Record extracts ->

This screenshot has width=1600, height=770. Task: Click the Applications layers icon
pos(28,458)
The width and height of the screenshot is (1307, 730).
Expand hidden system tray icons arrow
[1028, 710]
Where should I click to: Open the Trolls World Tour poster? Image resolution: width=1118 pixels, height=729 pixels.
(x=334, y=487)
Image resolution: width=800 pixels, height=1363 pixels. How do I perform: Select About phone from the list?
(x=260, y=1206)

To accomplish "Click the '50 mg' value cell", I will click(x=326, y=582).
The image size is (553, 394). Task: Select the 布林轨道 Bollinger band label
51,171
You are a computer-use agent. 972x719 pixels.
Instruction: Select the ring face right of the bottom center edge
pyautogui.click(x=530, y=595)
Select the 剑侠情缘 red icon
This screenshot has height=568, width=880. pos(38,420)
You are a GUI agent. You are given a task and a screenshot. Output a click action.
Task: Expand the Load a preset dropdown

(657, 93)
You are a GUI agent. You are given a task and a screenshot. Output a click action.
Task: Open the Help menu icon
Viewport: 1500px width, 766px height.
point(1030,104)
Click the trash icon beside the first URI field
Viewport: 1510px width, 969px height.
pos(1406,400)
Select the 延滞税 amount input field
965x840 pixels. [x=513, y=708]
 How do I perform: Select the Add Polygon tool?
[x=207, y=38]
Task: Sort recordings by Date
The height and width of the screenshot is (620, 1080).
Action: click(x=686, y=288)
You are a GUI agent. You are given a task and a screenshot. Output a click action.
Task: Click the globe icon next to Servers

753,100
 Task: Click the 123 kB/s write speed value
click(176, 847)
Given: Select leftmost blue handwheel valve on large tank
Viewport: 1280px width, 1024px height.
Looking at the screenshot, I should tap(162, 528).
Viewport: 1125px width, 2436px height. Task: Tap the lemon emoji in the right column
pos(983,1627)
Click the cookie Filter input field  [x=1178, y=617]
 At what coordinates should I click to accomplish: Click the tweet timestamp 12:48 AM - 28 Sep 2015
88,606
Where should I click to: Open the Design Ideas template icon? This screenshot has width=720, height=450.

Prompt ->
Your task is to reproduce the entire listing exactly as it appears.

Completed exercise ->
This screenshot has width=1600, height=770. Task: Click the Applications layers icon
pos(28,458)
The width and height of the screenshot is (1307, 730).
Expand hidden system tray icons arrow
[1028, 710]
Where should I click to: Open the Trolls World Tour poster? Image resolution: width=1118 pixels, height=729 pixels.
(x=334, y=487)
Image resolution: width=800 pixels, height=1363 pixels. How do I perform: Select About phone from the list?
(x=260, y=1206)

To accomplish "Click the '50 mg' value cell", I will click(x=326, y=582).
The image size is (553, 394). Task: Select the 布林轨道 Bollinger band label
51,171
You are a computer-use agent. 972x719 pixels.
Instruction: Select the ring face right of the bottom center edge
pyautogui.click(x=530, y=595)
Select the 剑侠情缘 red icon
This screenshot has height=568, width=880. pos(38,420)
You are a GUI agent. You are given a task and a screenshot. Output a click action.
Task: Expand the Load a preset dropdown

(657, 93)
You are a GUI agent. You are given a task and a screenshot. Output a click action.
Task: Open the Help menu icon
Viewport: 1500px width, 766px height.
point(1030,104)
Click the trash icon beside the first URI field
Viewport: 1510px width, 969px height.
pos(1406,400)
Select the 延滞税 amount input field
965x840 pixels. [x=513, y=708]
 How do I perform: Select the Add Polygon tool?
[x=207, y=38]
Task: Sort recordings by Date
The height and width of the screenshot is (620, 1080).
Action: click(x=686, y=288)
You are a GUI agent. You are given a task and a screenshot. Output a click action.
Task: Click the globe icon next to Servers

753,100
 Task: Click the 123 kB/s write speed value
click(176, 847)
Given: Select leftmost blue handwheel valve on large tank
Viewport: 1280px width, 1024px height.
Looking at the screenshot, I should tap(162, 528).
Viewport: 1125px width, 2436px height. Task: Tap the lemon emoji in the right column
pos(983,1627)
Click the cookie Filter input field  [x=1178, y=617]
 At what coordinates should I click to accomplish: Click the tweet timestamp 12:48 AM - 28 Sep 2015
88,606
Where should I click to: Open the Design Ideas template icon? This screenshot has width=720, height=450.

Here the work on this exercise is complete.